Far from New York and other major cities in Western countries, places in the world still exist where young girls are killed for a reason as simple as going to school. But this modest dream is a big fear for many women in Pakistan and Afghanistan. In places with virtually no rule of law outside that of tribal codes, and too remote for the government to control, criminals and misogynistic extremists thrive under the guise of Islamic Sharia law.

As a journalist, I have traveled to Afghanistan countless times and, except for being caught in crossfire, I never felt I was in immediate danger. But every visit to Pakistan I felt very unsafe. Journalists who cover the region know where the real threat is and some areas in Pakistan are more dangerous than Afghanistan.

What happened to Malala won't be the last attempt, no matter how many people condemn the Taliban's act or if the Pakistani government puts a 10 million rupee reward for information leading to the arrest of the gunmen who assaulted Malala. Politicians involved in Afghanistan know that the situation will be critical especially in terms of women's rights and human rights after the US departure in 2014. Afghan women are painfully aware that this very young democracy and the shaky freedom they have now would be jeopardized with the absence of U.S. troops.

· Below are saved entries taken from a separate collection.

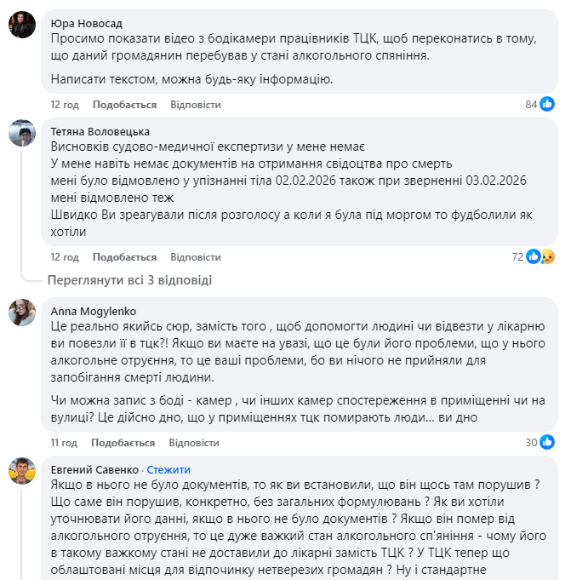The width and height of the screenshot is (588, 580).
Task: Click the 11 год timestamp on Anna's comment
Action: tap(65, 443)
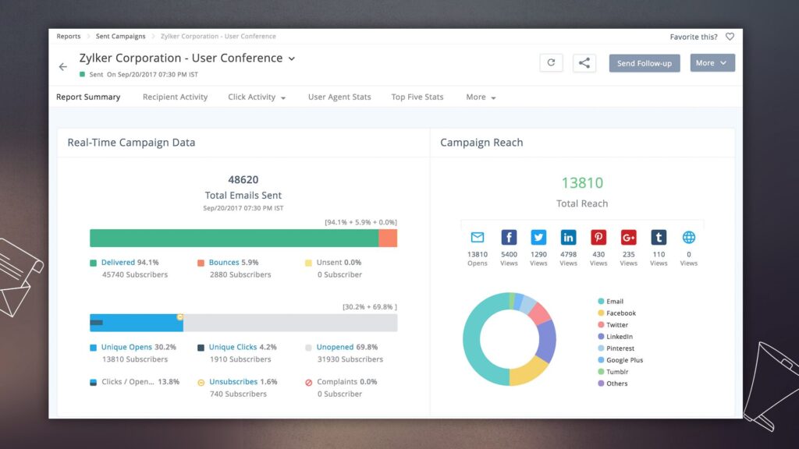Toggle favorite with the heart icon
Screen dimensions: 799x449
click(x=730, y=36)
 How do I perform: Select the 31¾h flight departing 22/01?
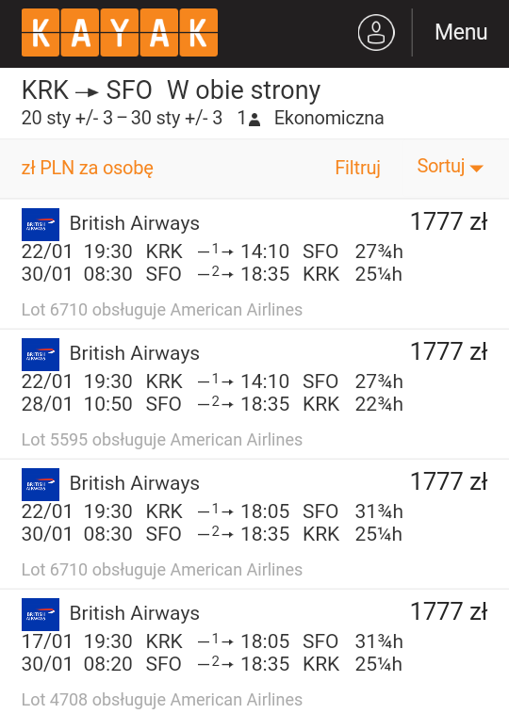point(255,524)
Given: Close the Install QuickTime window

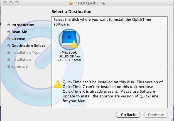Looking at the screenshot, I should [x=5, y=3].
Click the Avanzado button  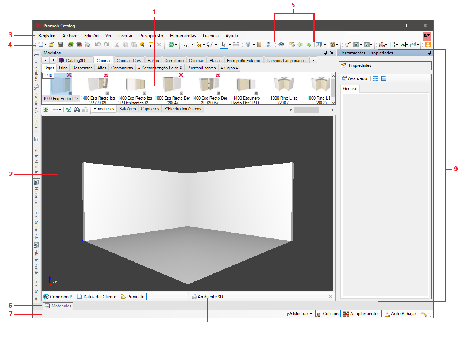354,78
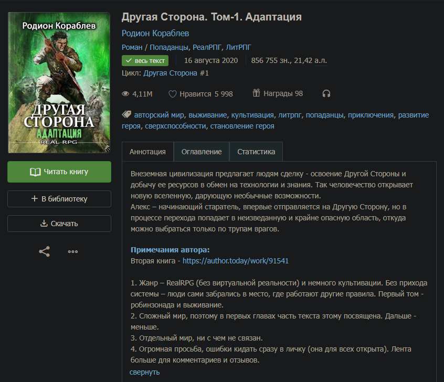
Task: Click the heart Like icon
Action: pos(172,94)
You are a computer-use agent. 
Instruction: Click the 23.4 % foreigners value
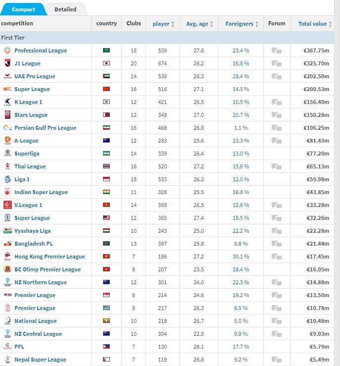click(x=241, y=51)
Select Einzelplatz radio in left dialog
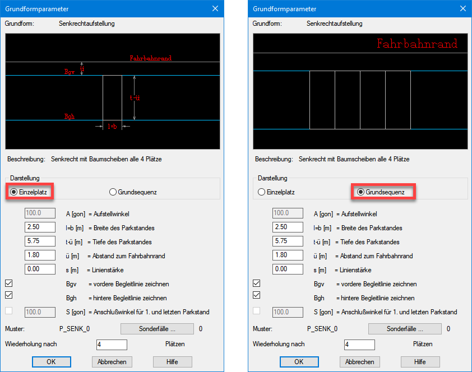472x372 pixels. pyautogui.click(x=13, y=192)
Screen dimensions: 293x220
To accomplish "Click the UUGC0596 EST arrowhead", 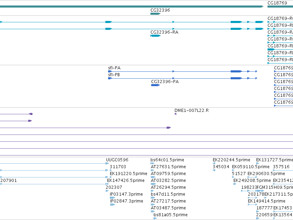I will point(107,163).
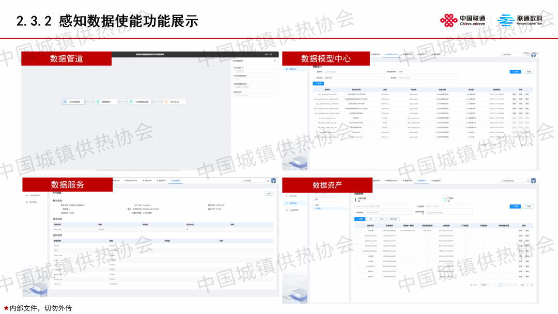Check the second device row checkbox

(x=356, y=236)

Such a shame that after a 12-year war on terror and extremism, basic rights for people like free and fair education for girls and boys can't be guaranteed.

Afghans would suffer fewer problems if Pakistani Taliban or fighters crossing the borders left Afghanistan alone. But the insurgency and extremism has been able to thrive precisely because of the safe havens provided in Pakistan. Leaving Afghanistan would be like leaving a garden to seasonal grasshoppers.

Ghazala and Malala are not the only ones gunned down in this region. The brutal Taliban killed many in the name of their horrific barbaric belief, which has no foundation in Islam. Many Afghan female journalists, who raised their voices in society and became advocates for peace and democracy, lost their lives in the past 11 years. Among them were TV presenters, radio broadcasters, actresses, and politicians -- all who wanted to make a difference in their society but instead were killed as a lesson for their followers. Recently in the city of Parwan, just four kilometers north of Kabul, the Taliban publicly executed a woman. Last July, a prominent female politician, Hanifa Safi, was killed in a bomb attack in Ghazni province. Ms. Safi was the provincial head of the Afghan Ministry of Women's Affairs and had for years been a leading advocate for the fair treatment for women.

Malala is still alive -- just as the hope for a better future for the women of this region is alive. Unconscious, she is desperately fighting with death while her attacker threatens to kill her if she survives. Malala had a dream and didn't give up her voice to her dream. She spoke out about her passion for education and became a symbol of defiance against Taliban subjugation.

What fate and religion can drive a man to justify killing a schoolgirl? My Afghan friend, a former member of the Mujaheddin and Northern Alliance, half-jokingly explained, "When they [the Taliban] can behead their enemies with a knife, killing with bullet is considered very soft treatment and thus preserved for women." Though the comment was said in jest, it made me wonder whether in Afghanistan post-2014, we journalists too would await a "soft" bullet treatment of sorts.

What about Swat Valley and other neighboring areas in Pakistan like Waziristan? Are they considered lost states? Peace and prosperity cannot be granted in Afghanistan before insurgency and extremism are rooted out in Pakistan. But what will become part of the history to achieving peace in the region -- the girl who symbolizes resistance and is fighting for her life in a hospital bed, or the Taliban?